For an adiabatic atmosphere:
P/ρ^k = constant
The Attempt at a Solution
Calling the constant 'c':
P = c*ρ^k
ln (P) = ln (c*ρ^k)
ln (P) = ln (c) + k ln (ρ)
Substituting in ideal gas expression where ρ is:
ln (P) = ln (c) + k ln (P/RT)
ln (P) = ln (c) + k ln (P) - k (ln (R) + ln (T))
Consolidating all constants into some constant, C, and segregating temperature from pressure:
(1-k) ln (P) = -k * ln (T) + C
Now, differentiating with respect to P on the left and T on the right, we get:
(1-k) dP/P = -k * dT/T
dP/P = -k/(1-k)dT/T
dP/P = k/(k-1)dT/T
Integrating the left from P0 to P and the right from T0 to T:
ln (P) - ln (P0) = k/(k-1) (ln(T) - ln(T0))

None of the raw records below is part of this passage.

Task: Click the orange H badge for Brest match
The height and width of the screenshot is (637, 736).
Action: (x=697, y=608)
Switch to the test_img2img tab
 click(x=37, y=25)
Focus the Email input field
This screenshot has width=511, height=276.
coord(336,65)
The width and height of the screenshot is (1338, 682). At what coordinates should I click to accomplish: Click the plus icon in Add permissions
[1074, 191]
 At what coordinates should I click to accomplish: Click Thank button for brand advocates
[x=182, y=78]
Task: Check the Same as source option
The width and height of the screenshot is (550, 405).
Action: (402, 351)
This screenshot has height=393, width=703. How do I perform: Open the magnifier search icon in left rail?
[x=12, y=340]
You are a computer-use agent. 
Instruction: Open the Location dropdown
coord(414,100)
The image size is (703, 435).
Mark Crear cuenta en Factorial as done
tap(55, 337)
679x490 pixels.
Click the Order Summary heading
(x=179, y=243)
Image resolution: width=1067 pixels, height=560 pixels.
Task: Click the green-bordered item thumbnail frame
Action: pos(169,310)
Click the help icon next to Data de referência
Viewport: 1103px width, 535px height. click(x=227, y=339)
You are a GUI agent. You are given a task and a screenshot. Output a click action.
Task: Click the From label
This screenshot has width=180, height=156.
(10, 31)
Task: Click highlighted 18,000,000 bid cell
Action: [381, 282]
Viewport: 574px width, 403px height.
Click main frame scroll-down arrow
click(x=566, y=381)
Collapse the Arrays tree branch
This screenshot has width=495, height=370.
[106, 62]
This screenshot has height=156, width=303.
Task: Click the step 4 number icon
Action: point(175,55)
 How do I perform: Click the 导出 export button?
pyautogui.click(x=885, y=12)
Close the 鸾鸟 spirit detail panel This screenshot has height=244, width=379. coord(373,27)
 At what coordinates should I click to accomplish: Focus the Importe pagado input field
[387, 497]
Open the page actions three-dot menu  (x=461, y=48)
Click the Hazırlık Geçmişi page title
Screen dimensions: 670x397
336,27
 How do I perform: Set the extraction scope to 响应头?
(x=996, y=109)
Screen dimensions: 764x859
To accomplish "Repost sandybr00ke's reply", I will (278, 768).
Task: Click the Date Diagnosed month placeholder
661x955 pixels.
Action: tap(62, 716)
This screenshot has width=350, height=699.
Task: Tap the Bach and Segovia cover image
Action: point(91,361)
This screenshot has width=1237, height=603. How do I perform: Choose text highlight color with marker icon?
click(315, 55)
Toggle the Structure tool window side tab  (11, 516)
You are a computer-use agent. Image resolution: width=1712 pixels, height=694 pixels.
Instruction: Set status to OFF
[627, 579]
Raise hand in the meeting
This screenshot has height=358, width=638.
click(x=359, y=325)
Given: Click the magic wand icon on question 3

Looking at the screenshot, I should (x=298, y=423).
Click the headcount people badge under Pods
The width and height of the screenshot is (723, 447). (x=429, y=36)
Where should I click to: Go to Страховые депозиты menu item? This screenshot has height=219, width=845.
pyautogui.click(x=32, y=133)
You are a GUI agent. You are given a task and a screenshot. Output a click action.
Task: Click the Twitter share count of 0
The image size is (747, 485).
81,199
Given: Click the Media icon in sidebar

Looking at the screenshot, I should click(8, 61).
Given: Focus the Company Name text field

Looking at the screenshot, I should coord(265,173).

ln (P/P0) = k/(k-1) ln (T/T0)
P = P0(T/T0)^(k/(k-1))
According to my professor, this equation and the adiabatic relationship, P/ρ^k = constant, are all I need to solve the problem. And I don't see how, given that we aren't given the final temperature at the new elevation. My instinct was to plug in T=T0 - mz, since we have the initial temperature, look up 'm' for dry adiabatic atmospheric conditions, and solve for 'p' that way. However, my professor says there is a way to solve for T without looking up the value for 'm'. He would prefer an answer this way as well. Any ideas?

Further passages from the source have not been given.